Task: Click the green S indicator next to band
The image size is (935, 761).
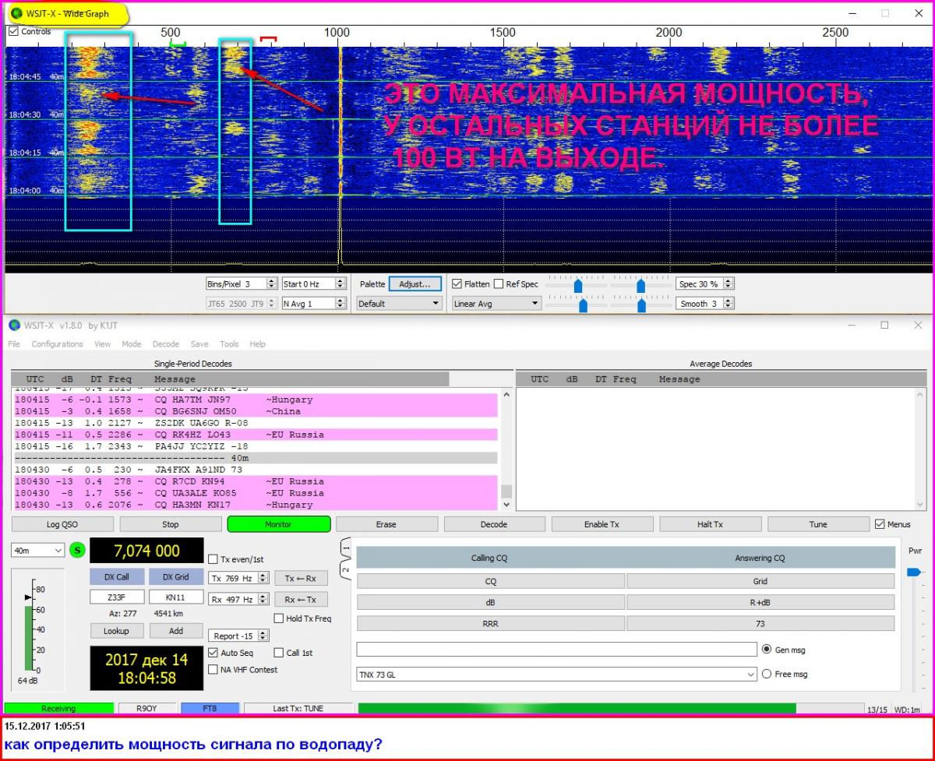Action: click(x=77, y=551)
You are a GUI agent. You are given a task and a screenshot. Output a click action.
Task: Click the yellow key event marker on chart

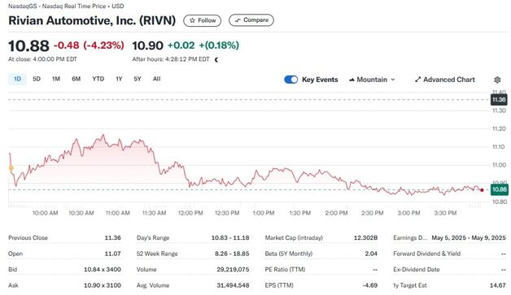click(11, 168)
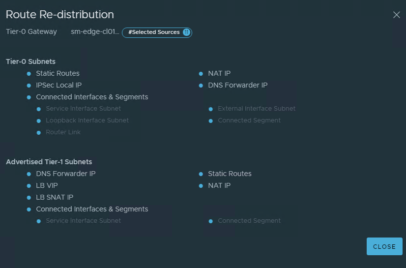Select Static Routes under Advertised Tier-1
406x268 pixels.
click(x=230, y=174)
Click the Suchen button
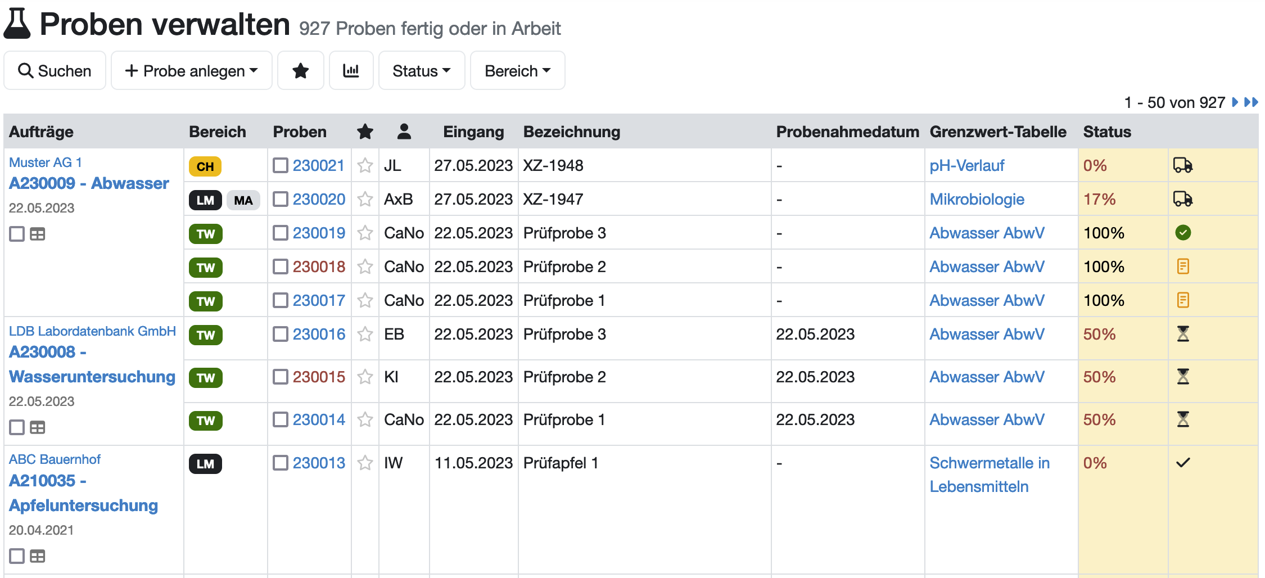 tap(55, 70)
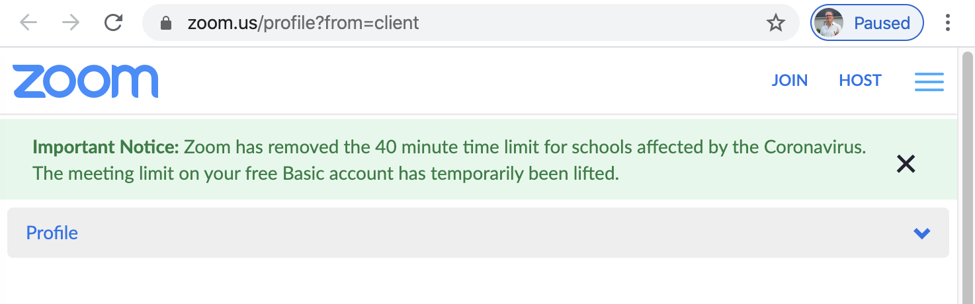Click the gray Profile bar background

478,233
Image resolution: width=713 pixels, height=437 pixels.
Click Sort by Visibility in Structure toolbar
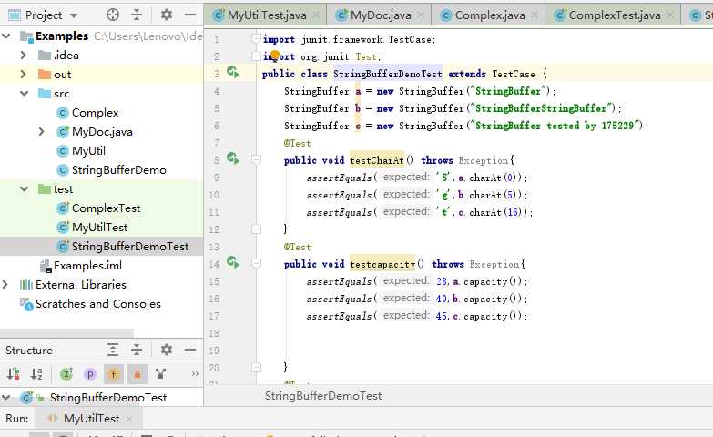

- - -

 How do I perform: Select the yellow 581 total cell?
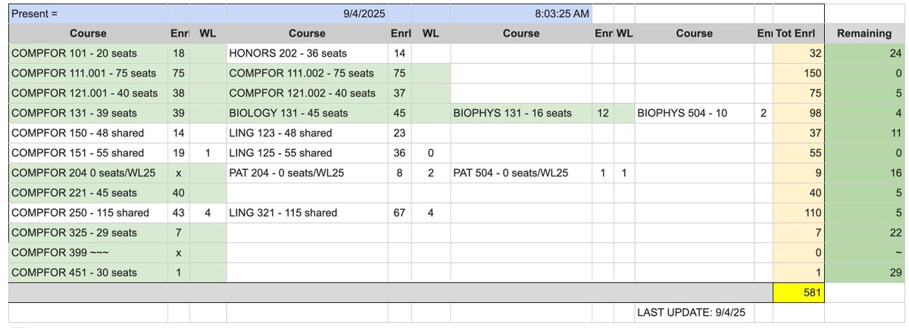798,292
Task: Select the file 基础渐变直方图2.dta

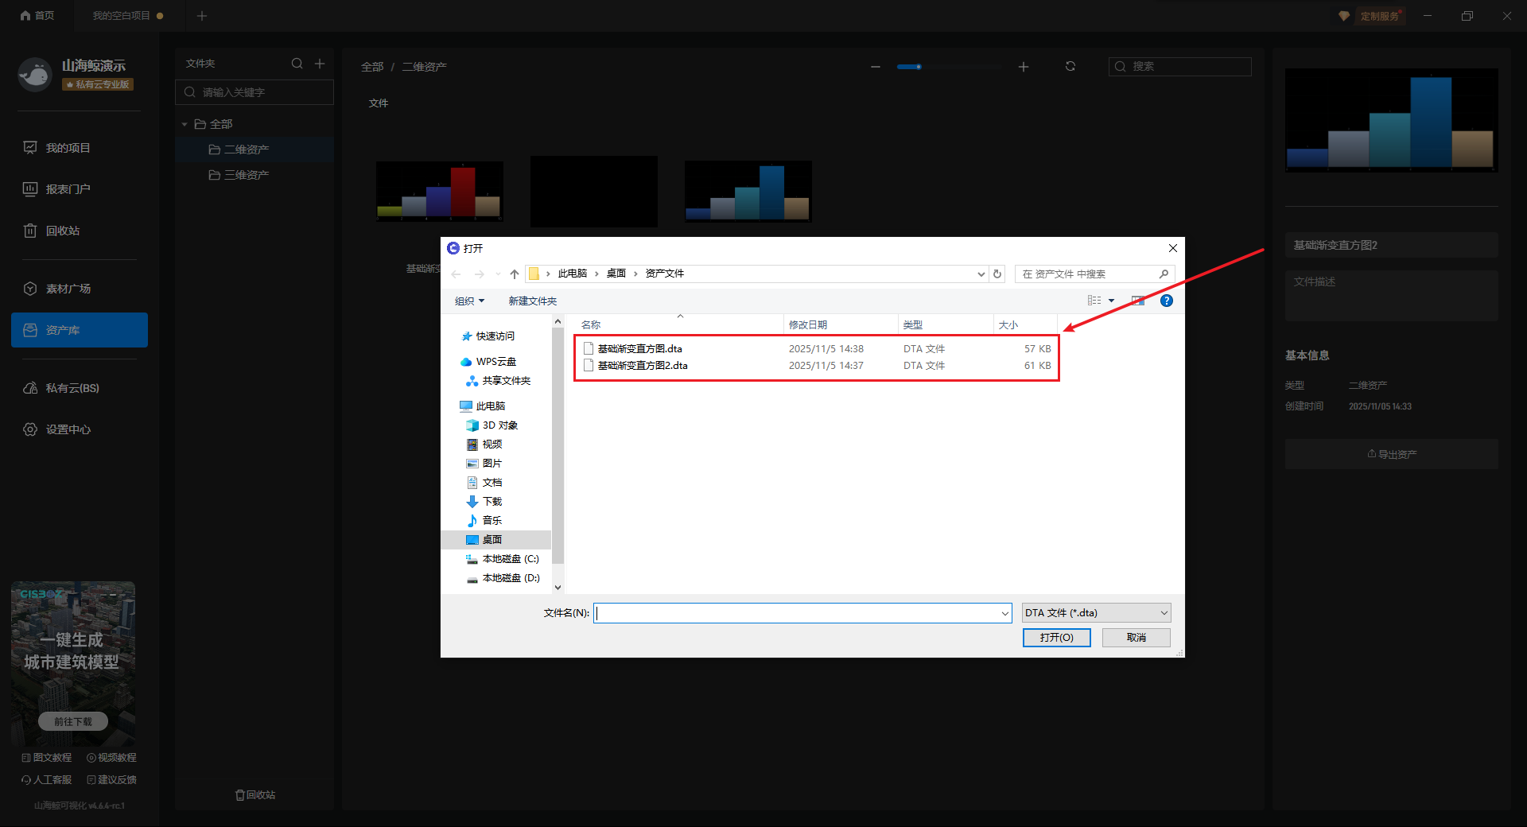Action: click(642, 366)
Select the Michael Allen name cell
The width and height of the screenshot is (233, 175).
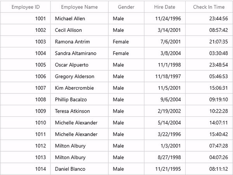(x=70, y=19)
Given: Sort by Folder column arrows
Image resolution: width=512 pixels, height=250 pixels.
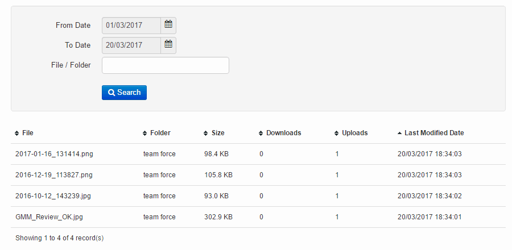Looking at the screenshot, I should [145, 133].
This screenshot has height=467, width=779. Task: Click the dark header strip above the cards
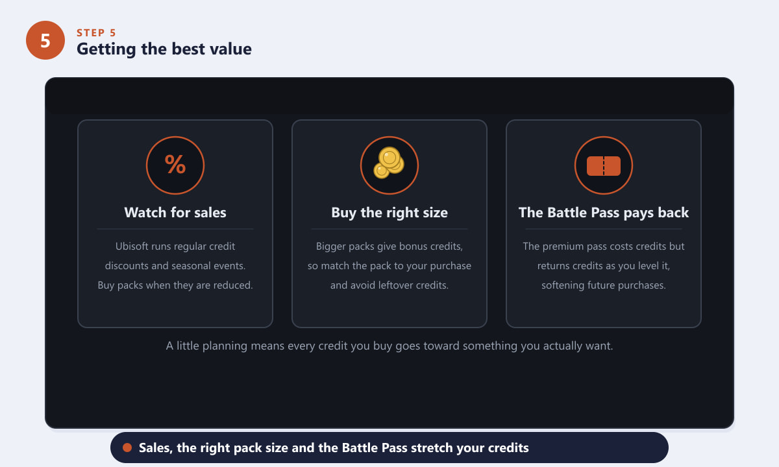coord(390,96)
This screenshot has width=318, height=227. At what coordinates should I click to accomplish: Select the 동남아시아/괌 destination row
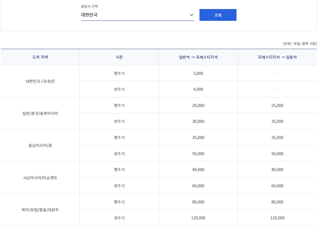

- - -

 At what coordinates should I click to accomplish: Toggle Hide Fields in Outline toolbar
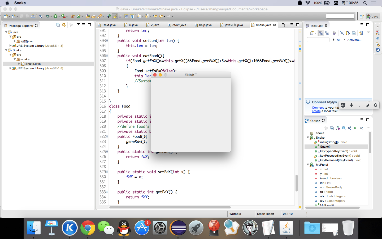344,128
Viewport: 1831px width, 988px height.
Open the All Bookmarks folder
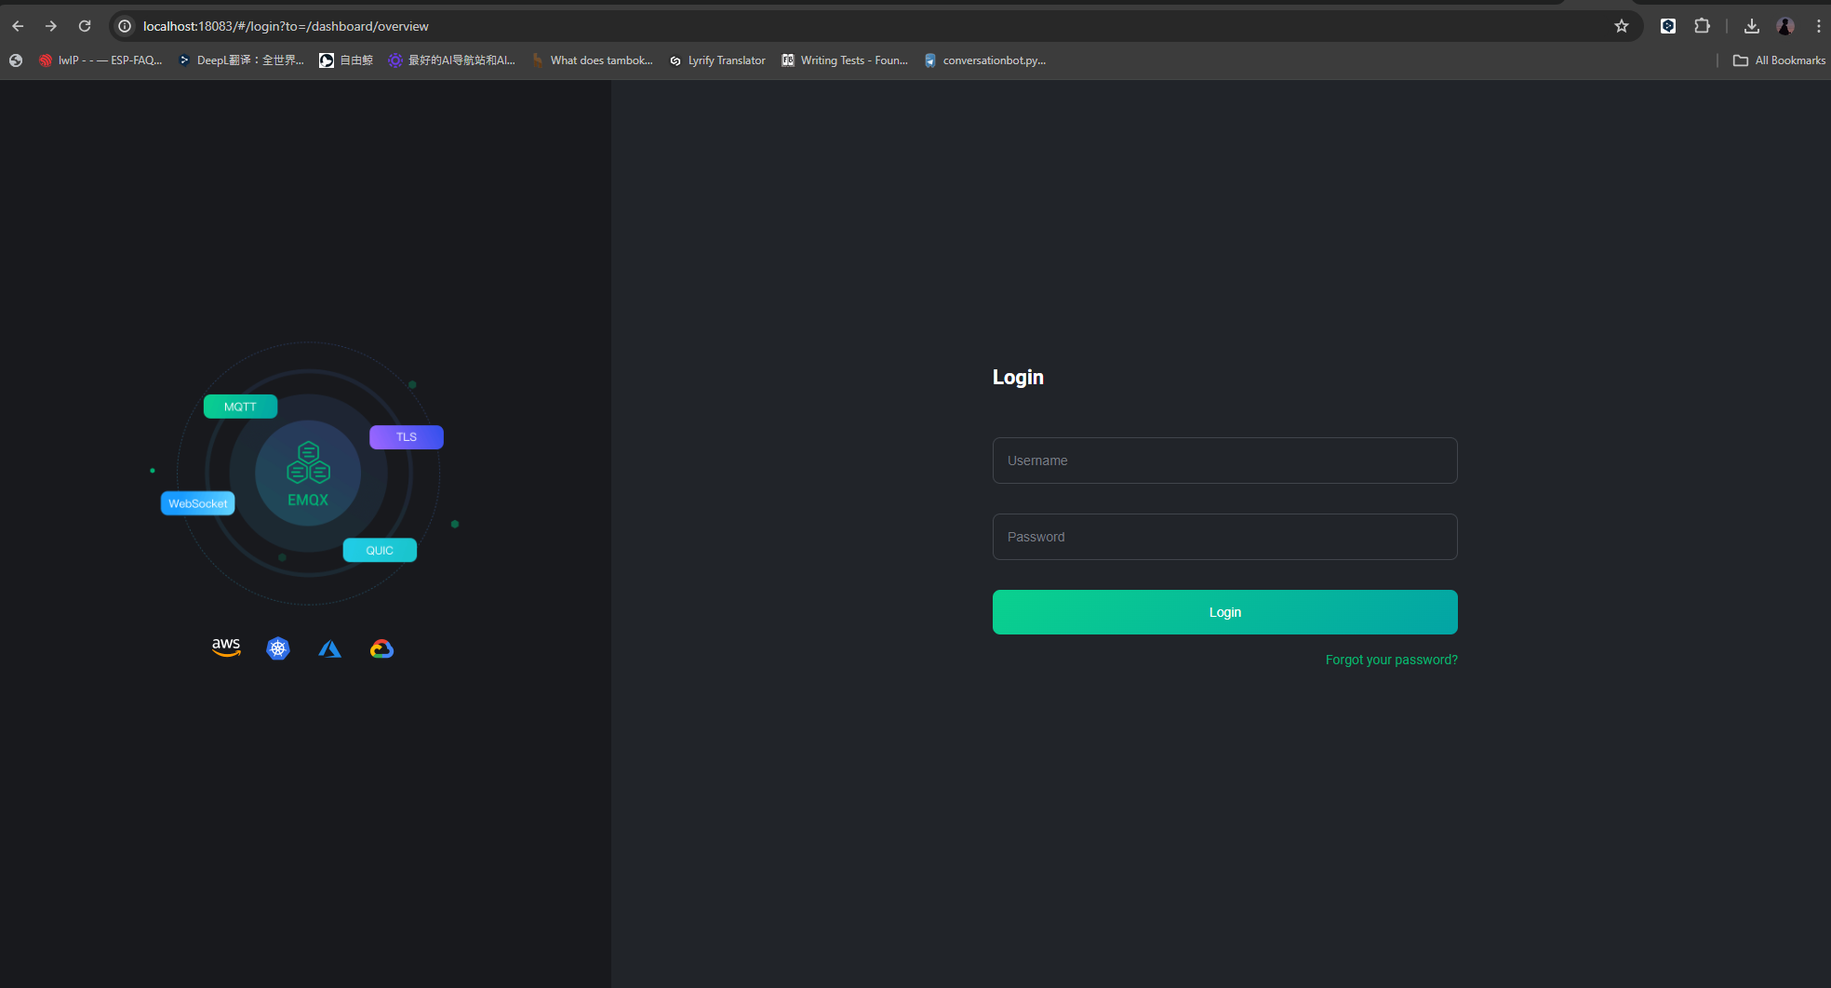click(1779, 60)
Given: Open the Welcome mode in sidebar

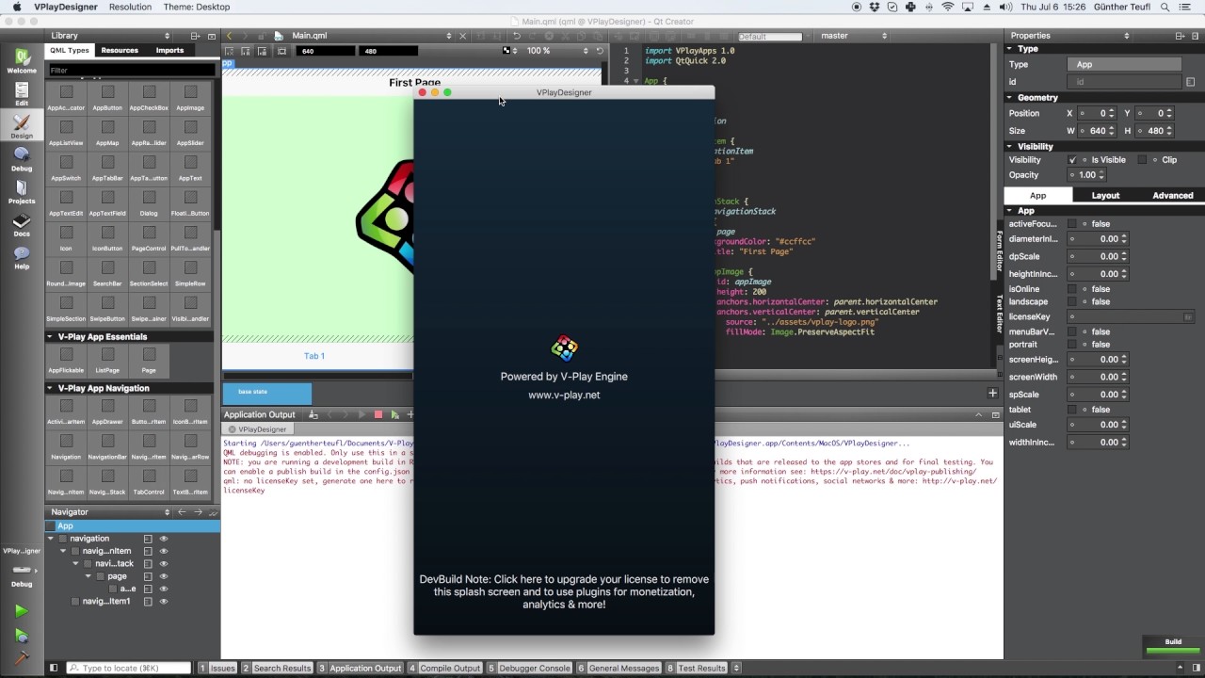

- - -

#### Task to carry out
Copy the stretch of the records above that runs from the line with "Image resolution: width=713" through the line with "Click Sort by Visibility in Structure toolbar". Both end lines belong in the copy, and nothing else does.

#### Expected answer
Image resolution: width=713 pixels, height=437 pixels.
Click Sort by Visibility in Structure toolbar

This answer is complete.